Eu tinha ido no bar no domingo à noite, algo bem anormal para mim. Domingo à noite é pra descanso, pra pensar na vida, pra deixar o tempo passar rápido feito veneno injetado na veia. Mas tomei umas cervejas com Celina, conversando besteira, falando mais que o homem da cobra, sobre coisas do coração, chorando pitangas, falando da minha vida desarrumada, do meu abuso com as pessoas da cidade. Enfim, um "passatempo humanizado", falando de assuntos mecânicos, mas de alguma forma me divertia. Acabei ficando bêbado, nós trepamos até dormir e, hoje, acabei acordando sem despertador, quando o dia estava estreando, bem frio. O gosto amargo na boca, o rosto amassado pelas cobertas enroladas. Tudo me remetia a permanecer na cama, mas levantei. E, no caminho do trabalho, encontrei aquele fulano. Fumei um cigarro antes de subir pra o escritório, rememorando o meu amor por Maria, como se tivesse prestes a morrer, como se cada segundo fosse meu último instante na vida. Era uma tentativa psicológica de ter adrenalina correndo no sangue, mas minha abstração não tinha essa capacidade toda.

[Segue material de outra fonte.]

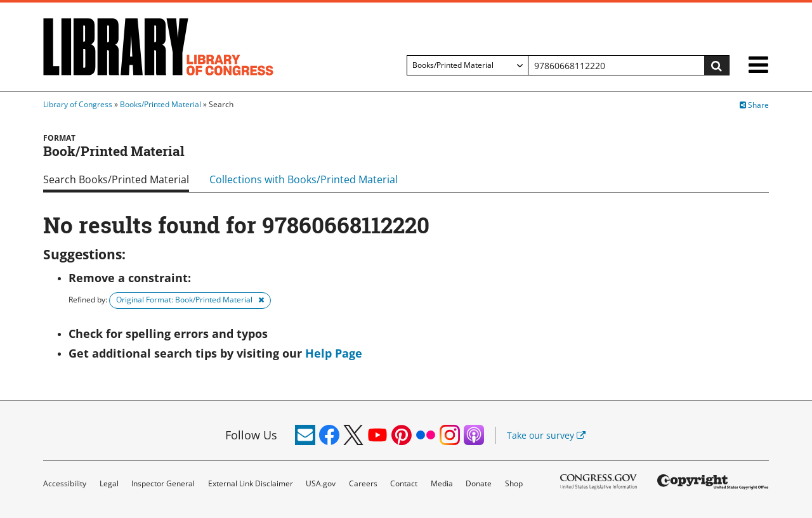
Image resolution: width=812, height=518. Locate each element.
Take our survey (546, 435)
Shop (514, 483)
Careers (363, 483)
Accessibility (65, 483)
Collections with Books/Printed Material (303, 179)
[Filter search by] (468, 65)
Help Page (334, 353)
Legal (109, 483)
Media (442, 483)
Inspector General (163, 483)
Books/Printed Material (160, 104)
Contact (403, 483)
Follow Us (251, 435)
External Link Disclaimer (251, 483)
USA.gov (320, 483)
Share (754, 105)
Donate (478, 483)
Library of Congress (77, 104)
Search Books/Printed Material (116, 179)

Eu não sabia o que fazer à noite, acabei vindo pra casa, sem compromisso com ninguém. Me jogar por cima das roupas lavadas, amassá-las ainda mais. O sono não chegava, ninguém me mandava mensagem. Botei o celular pra carregar e deixei tocar minha playlist de rocks antigos. Era uma segunda-feira sem vida, fazia alguns dias que Maria não me mandava mensagem. A última vez que nos falamos foi na apresentação de um trabalho acadêmico dela, de conclusão de curso. Ela acabou viajando, pra tirar férias de tudo. De mim, inclusive. Joguei as roupas limpas no chão, catei uma coberta e liguei o ventilador. Não havia muito o que fazer naquela bela segunda-feira.